El comisionista del caso Koldo, Víctor de Aldama
El Supremo tumba la maniobra de Koldo y rechaza exigir una fianza a Aldama
El Supremo dio este martes un plazo de cinco días tanto a Ábalos como a Koldo para que depositen una fianza de 60.000 euros cada uno
El magistrado del Tribunal Supremo Leopoldo Puente ha rechazado la petición de Koldo García, exasesor del exministro José Luis Ábalos, para que se exija una fianza al empresario Víctor de Aldama en concepto de responsabilidad civil dentro del caso PSOE.
El Supremo dio este martes un plazo de cinco días tanto a Ábalos como a Koldo para que depositen una fianza de 60.000 euros cada uno, como paso previo al juicio por el presunto cobro de comisiones ilegales en la adjudicación de contratos públicos para la compra de mascarillas durante la pandemia.
La defensa de Koldo solicitó al instructor que esa fianza se extendiera también a Aldama, al considerar que existe un tercer acusado en la causa y que la responsabilidad civil sería solidaria entre todos ellos. En su escrito, alegaba además que el empresario se «autodefine como empresario de éxito» y recordaba que ya se le incautó un vehículo de alta gama en el marco de otra investigación en la Audiencia Nacional.
Sin embargo, el magistrado Puente rechaza de plano esta petición y aclara que la decisión de no abrir una pieza de responsabilidad civil contra Aldama no guarda relación con la situación personal de los acusados –el hecho de que Ábalos y Koldo estén en prisión provisional y Aldama en libertad–, sino con el objeto concreto de las acusaciones.
Según explica el juez, las posibles indemnizaciones que se derivan del procedimiento están vinculadas a las actuaciones que afectan a las empresas públicas Ineco y Tragsatec, acusaciones que pesan únicamente contra el exministro de Transportes y su exasesor, y no contra el empresario. Este extremo ya figuraba, recuerda el magistrado, en el auto de apertura de juicio oral.

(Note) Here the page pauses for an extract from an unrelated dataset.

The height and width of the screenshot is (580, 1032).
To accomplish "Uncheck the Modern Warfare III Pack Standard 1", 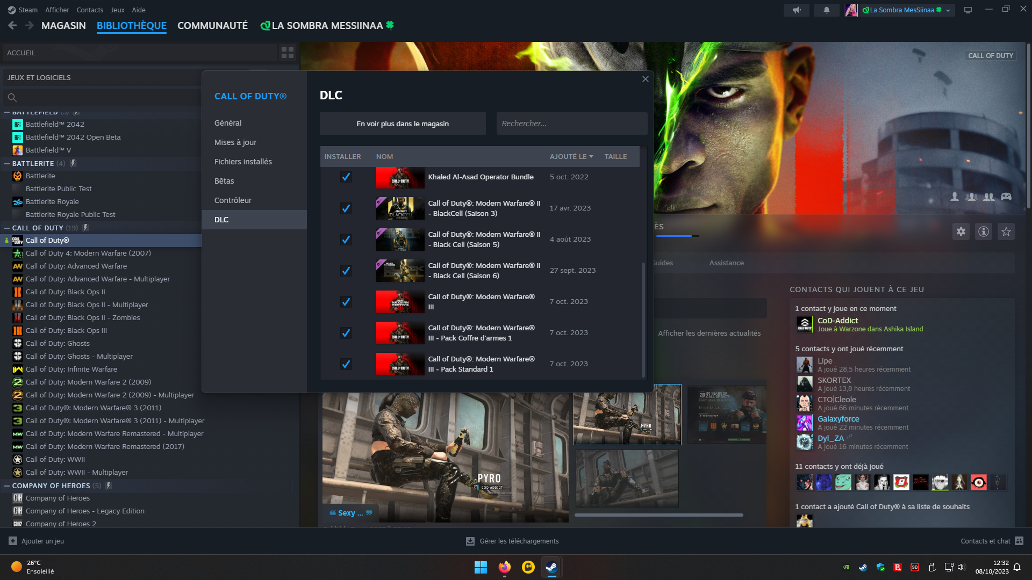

Además, Puente subraya que Koldo García «carece por completo de legitimación» para solicitar la imposición de una fianza a otro de los acusados. En su resolución, el instructor señala que, no estando legitimado para reclamar responsabilidad pecuniaria alguna frente a Aldama, tampoco puede interesar el aseguramiento cautelar de unas eventuales responsabilidades civiles que no le corresponde exigir.
El magistrado añade que, aun en el supuesto de que existiera una responsabilidad civil solidaria entre condenados, ninguno de ellos podría exigir que dicha responsabilidad se ejecutara sobre el patrimonio de otro acusado en lugar del propio, con independencia de la mayor o menor capacidad económica de cada uno.